Da una parte, dunque, la Casa delle Libertà rivendica una norma che possa vietare la possibilità di usufruire dei buoni a quelle famiglie che iscrivono i figli nei non parificati. Dall’altra il Presidente Cuffaro non riesce ad essere d’accordo con le prese di posizione della Casa delle Libertà. Infatti il disegno di legge nasce anche per favorire la frequenza delle scuole cattoliche, moltissime delle quali di ottimo livello, ma non ancora paritarie. E la discussione assume toni sempre più accesi.
Il problema del locus di facile produzione dei diplomi potrà essere superato da alcune disposizioni come l’obbligo per le scuole private di garantire agli alunni la frequenza per tutto il ciclo ordinario di studi, che sfateranno la possibilità di “ vendere” un’istruzione non di qualità o a volte fantomatica secondo la formula “ tre anni in uno”.
Non credo, però, che il buono scuola possa significare l’“avvelenamento” dell’istruzione pubblica, perché rimane la libertà delle famiglie di scegliere e di spenderlo tra istruzione pubblica e privata.
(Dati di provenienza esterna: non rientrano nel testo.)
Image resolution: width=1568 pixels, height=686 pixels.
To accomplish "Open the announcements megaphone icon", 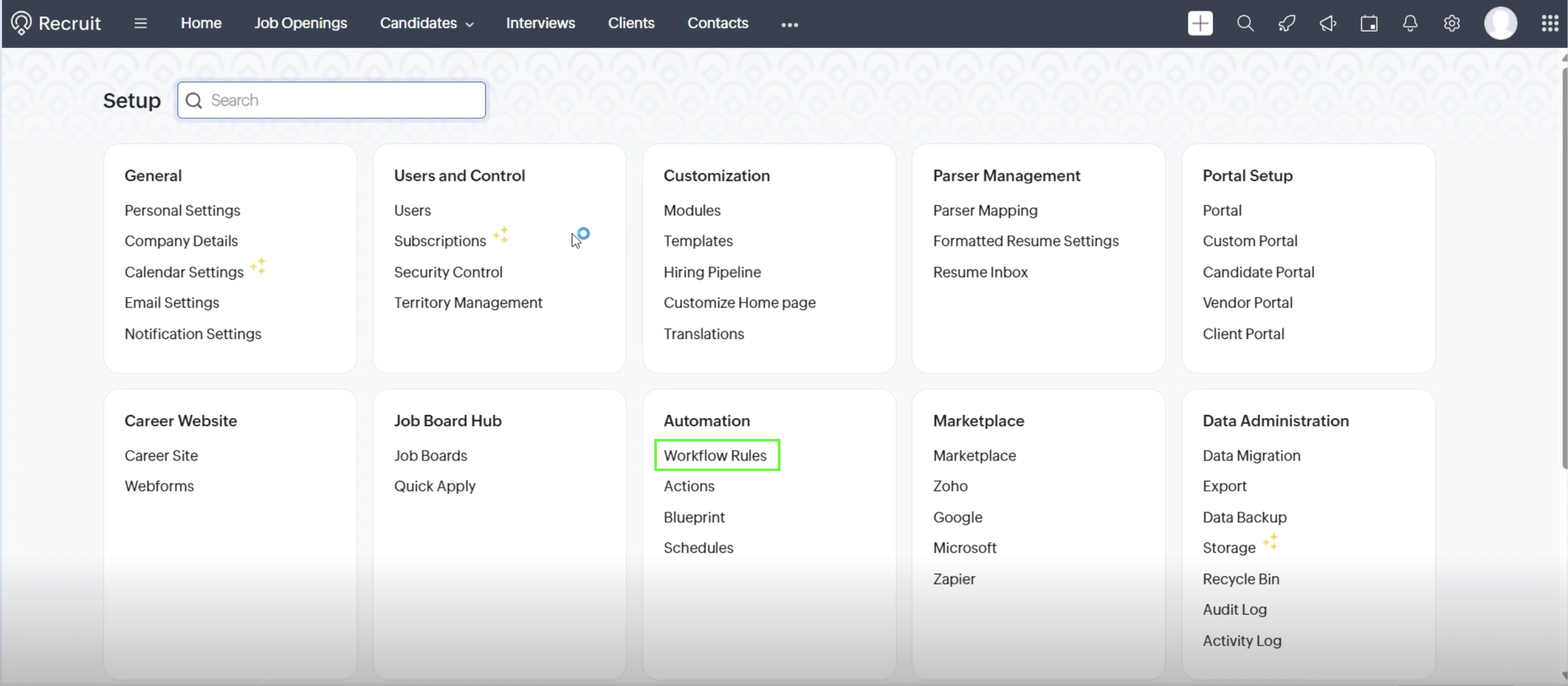I will [1328, 24].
Sicuramente si incentiverà la concorrenza ed il frutto finale potrà essere il miglioramento della qualità dell’istruzione purché si garantisca la ”sopravvivenza” del ruolo docente che non dovrà subire mortificazioni da speculatori privati, che, approfittando della situazione, continueranno a sfruttare il precariato nel privato, offrendo compensi retributivi miseri anche nonostante l’aumento dell’afflusso di utenza nelle loro scuole e nel loro patrimonio personale.